9/15/14 :: Drawing, The Nativity Revisited
This past week has been one of the most creatively diverse in terms of commissioned works & projects. I am grateful for this in and of itself. I wanted to share this new particular project with you all. I am not religious but I do consider myself very much connected to spirituality. I have spoken about this lately more and more on this blog. It seems like metaphoric synchronicity continues to find me. More on that later. About a year ago I was approached by a Church in the mid-west expressing that they had found and used one of my drawings. It was a black and white illustration of The Last Supper. They converted the image into individual tiles and had the congregation’s children color in the image. They were all unique and diverse, a perfect representation of life. They put all of the pieces back together to re-unify the drawing. It was beautiful. They asked of my permission to allow for affiliated pastors to also use the drawing for the same exercise with some of their congregation’s children. Fast forward a year. This time I have been commissioned by the church to generate my interpretation of The Nativity using the same style of simple lines. They will color it in and then place the tiles back together again to re-unify the original drawing just as before. The large piece will be mounted on wood, framed and displayed in the Church for the holidays each year. The original black and white drawing will also permanently have a home in the Church. I was so excited about the project that I added my own color rendition (above.)
The hand drawn version above took about 25 minutes to execute and was drawn with a sharpie marker. I then scanned the image and brought it into Adobe Illustrator.
The live trace feature in Illustrator easily generates a vector rendering. The lines become smooth and higher in contrast. The vector rendering can also be resized larger and smaller with out pixelation and defragmenting of the image. This will make the tiling process easier to later print out. I will share the results of the children here as they are shared back with me.
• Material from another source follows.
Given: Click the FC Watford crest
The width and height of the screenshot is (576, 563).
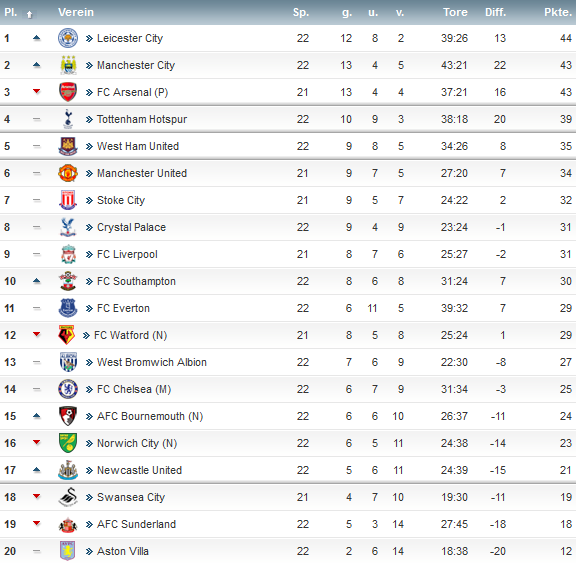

Thats not where this project ends, I have been reminded about something much larger than the commission itself. It is incredibly important to be open in life, and not jump to conclusions right away. I have known quite a few artists who always seem to be over protecting their work online or worry about how it may be stolen or used with out permission. So much so, that it happens to them often. If your focus is always on the negative “what if” I do believe it will show up for you! In this case, the use of my drawing with out permission at first has and continues to make many children happy as they learning. This was a form a giving with any expectation of receiving. I felt good about that and then it came back to me, with out effort or with out my ego. I love how that works.